● Work order:
Scan the entries below for the word "computer" and copy every line in which it occurs.

Dataset entries
►

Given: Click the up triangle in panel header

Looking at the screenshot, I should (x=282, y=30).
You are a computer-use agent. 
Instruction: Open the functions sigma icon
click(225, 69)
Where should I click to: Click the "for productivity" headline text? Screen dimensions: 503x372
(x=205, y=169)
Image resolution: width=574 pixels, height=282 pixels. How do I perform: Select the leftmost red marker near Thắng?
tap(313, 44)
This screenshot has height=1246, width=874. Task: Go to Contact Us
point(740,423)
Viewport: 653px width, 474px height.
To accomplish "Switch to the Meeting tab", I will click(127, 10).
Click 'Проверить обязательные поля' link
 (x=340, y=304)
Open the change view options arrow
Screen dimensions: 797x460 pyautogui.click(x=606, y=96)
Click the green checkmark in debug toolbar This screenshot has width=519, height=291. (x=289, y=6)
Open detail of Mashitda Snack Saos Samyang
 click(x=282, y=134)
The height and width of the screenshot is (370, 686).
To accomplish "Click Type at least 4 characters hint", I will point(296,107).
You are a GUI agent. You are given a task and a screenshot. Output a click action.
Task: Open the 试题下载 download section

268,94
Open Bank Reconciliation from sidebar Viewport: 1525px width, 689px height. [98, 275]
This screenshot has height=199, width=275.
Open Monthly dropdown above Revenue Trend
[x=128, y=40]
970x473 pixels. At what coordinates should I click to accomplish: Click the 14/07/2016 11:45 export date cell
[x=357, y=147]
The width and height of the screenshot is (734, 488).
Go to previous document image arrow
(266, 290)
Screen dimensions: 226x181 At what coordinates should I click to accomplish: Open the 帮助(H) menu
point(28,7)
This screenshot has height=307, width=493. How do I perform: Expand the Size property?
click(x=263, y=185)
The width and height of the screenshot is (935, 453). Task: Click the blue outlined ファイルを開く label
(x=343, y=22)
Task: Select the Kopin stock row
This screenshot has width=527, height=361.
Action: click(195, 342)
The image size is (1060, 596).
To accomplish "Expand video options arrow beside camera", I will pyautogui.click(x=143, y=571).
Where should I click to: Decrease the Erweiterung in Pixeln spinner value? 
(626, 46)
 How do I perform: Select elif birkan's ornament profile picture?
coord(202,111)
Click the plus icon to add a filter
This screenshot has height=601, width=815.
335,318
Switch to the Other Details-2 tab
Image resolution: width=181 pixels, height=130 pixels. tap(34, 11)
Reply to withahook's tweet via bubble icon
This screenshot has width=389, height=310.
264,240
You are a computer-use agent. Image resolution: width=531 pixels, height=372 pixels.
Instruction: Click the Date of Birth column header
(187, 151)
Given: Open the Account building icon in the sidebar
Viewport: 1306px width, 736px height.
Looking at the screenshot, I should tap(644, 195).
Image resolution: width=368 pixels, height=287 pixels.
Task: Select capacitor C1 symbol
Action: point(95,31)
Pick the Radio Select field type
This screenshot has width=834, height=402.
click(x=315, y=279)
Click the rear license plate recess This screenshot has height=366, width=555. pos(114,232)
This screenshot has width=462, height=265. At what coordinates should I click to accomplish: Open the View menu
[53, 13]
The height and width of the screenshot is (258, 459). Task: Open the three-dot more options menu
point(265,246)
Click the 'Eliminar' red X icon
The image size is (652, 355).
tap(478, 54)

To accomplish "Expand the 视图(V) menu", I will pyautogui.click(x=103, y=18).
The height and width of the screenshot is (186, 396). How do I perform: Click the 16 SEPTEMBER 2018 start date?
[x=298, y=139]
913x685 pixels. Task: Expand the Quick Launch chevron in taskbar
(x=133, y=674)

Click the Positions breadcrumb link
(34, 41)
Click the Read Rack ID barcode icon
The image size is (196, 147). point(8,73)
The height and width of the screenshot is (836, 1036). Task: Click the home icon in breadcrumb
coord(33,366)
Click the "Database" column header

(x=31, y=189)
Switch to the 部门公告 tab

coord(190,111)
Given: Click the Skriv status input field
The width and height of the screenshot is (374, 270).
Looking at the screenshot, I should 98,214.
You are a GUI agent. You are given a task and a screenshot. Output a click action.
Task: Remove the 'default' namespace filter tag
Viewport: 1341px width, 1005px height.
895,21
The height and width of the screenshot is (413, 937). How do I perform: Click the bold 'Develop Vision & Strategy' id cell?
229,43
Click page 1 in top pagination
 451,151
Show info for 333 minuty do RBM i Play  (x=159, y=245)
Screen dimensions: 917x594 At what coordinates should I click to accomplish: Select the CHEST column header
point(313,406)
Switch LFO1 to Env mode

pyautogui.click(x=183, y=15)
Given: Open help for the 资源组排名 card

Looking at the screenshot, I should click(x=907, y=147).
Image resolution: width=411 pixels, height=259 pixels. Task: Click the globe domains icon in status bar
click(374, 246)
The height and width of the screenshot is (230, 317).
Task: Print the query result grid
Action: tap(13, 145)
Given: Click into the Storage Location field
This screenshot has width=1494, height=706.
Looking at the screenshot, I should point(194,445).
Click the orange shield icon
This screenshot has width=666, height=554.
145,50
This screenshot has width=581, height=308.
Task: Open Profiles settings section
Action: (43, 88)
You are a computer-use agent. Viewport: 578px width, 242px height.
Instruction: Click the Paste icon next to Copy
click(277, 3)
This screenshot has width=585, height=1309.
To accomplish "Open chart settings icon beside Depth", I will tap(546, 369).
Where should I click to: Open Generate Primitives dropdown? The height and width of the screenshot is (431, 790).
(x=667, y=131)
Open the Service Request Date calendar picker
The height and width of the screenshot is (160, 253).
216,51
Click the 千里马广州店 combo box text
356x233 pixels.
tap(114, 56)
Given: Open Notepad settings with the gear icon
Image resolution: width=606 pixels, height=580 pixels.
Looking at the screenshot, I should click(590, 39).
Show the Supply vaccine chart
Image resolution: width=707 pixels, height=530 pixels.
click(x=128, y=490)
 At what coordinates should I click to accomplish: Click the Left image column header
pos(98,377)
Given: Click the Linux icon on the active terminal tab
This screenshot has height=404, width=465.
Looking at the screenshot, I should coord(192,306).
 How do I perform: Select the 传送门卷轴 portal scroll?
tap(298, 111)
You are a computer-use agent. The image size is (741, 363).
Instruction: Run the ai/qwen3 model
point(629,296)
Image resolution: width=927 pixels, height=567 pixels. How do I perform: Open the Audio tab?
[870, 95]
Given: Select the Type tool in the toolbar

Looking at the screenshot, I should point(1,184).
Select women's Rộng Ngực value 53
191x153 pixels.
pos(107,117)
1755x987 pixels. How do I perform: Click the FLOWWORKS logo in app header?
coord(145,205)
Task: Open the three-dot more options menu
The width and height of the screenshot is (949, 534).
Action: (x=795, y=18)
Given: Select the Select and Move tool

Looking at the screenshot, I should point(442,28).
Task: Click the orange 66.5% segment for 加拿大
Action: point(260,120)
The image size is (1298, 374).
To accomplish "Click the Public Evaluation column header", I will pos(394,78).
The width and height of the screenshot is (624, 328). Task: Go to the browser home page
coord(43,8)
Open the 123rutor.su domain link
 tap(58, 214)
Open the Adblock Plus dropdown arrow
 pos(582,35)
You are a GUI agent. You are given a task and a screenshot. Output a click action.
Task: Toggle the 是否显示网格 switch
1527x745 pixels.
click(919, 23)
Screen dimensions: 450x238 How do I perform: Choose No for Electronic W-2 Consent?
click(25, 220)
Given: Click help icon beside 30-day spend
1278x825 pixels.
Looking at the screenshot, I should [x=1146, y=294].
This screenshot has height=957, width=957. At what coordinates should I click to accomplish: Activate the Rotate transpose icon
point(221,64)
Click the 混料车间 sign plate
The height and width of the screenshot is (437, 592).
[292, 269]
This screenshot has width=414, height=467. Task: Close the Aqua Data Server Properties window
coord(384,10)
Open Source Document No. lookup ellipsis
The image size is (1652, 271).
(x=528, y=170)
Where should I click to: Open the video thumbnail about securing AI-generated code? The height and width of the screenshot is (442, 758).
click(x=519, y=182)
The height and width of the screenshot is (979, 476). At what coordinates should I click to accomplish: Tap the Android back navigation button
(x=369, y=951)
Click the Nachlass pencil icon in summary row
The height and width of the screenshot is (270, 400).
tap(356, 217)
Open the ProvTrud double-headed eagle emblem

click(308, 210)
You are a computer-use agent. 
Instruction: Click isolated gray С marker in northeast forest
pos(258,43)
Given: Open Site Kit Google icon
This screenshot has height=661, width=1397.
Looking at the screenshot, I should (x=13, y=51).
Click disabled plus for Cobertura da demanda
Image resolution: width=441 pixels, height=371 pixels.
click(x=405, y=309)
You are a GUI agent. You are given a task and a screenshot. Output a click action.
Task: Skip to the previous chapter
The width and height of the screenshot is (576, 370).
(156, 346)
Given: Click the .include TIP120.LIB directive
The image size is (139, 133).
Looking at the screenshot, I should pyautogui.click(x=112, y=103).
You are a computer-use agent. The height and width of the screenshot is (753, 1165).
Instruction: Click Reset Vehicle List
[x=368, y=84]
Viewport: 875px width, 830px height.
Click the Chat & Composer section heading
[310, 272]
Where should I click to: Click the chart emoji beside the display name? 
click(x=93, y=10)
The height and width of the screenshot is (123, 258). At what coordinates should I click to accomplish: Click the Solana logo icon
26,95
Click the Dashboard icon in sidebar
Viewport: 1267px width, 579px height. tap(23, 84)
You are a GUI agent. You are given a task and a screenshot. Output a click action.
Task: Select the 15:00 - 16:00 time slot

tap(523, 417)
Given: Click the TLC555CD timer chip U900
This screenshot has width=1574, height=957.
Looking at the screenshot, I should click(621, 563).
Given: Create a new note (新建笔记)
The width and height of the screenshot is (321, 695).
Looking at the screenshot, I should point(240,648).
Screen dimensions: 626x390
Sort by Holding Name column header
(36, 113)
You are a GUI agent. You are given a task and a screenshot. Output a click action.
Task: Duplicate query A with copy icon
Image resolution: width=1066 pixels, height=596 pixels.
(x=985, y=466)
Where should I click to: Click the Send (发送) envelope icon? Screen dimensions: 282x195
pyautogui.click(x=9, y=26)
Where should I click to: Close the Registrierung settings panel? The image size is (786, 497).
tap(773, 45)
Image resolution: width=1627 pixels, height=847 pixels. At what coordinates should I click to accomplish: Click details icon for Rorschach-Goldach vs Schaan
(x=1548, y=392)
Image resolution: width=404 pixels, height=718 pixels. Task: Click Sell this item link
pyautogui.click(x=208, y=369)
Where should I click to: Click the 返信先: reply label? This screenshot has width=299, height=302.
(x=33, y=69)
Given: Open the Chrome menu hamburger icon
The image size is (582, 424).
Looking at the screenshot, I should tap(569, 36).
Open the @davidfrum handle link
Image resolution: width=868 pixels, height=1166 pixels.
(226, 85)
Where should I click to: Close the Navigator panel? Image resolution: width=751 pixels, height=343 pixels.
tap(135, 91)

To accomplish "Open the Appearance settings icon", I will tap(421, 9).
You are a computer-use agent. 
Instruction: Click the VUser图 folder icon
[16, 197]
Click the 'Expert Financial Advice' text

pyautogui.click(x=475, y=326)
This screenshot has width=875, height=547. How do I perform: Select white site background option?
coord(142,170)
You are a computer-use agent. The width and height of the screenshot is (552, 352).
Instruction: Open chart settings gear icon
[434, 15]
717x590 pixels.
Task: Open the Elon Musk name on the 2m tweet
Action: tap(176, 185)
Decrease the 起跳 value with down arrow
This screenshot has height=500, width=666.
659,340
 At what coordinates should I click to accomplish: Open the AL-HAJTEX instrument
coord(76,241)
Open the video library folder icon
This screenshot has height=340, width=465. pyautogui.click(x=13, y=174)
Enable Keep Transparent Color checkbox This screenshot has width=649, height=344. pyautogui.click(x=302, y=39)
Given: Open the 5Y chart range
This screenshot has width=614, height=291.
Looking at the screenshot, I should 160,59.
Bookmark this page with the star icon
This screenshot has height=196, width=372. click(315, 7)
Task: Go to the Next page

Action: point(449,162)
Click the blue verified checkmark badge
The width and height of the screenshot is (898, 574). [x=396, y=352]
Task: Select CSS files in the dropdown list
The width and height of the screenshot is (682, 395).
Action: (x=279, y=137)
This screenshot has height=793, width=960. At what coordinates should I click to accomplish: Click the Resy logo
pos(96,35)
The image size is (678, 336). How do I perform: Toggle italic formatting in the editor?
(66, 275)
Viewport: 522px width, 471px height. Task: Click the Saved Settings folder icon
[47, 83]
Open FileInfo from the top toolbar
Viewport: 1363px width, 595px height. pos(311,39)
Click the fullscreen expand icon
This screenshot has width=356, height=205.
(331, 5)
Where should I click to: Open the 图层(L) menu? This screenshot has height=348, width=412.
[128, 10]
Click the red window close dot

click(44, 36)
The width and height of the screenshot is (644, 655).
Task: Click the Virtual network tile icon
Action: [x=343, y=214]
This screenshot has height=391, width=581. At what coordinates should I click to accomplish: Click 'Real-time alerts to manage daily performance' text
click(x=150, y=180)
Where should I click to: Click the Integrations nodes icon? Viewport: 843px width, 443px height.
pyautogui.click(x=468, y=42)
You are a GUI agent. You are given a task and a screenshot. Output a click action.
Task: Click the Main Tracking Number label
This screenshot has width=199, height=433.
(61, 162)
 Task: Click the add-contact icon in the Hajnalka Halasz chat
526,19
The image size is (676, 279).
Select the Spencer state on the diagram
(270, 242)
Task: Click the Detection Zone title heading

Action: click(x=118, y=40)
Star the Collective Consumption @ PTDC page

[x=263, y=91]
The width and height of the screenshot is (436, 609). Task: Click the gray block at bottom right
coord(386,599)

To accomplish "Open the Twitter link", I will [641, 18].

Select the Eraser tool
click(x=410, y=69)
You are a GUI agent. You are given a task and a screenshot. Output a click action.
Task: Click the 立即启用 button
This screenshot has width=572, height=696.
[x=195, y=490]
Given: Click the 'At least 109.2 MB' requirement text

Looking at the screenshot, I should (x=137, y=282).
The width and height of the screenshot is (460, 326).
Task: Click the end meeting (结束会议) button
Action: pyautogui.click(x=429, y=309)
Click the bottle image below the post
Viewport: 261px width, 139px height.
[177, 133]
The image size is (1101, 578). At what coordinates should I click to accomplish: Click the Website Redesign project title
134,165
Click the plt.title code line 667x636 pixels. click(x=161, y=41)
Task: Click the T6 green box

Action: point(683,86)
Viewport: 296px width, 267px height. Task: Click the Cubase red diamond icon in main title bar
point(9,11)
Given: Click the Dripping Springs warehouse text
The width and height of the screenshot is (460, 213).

◄

● Finished task:
You are a computer-use agent. 
You are a computer-use agent. Image resolution: width=531 pixels, height=372 pixels.
You are a computer-use agent. Viewport: 578px width, 242px height.
You are a computer-use agent. The image size is (741, 363).
You are a computer-use agent. 
You are a computer-use agent. The height and width of the screenshot is (753, 1165).
You are a computer-use agent. 
You are a computer-use agent. The width and height of the screenshot is (552, 352).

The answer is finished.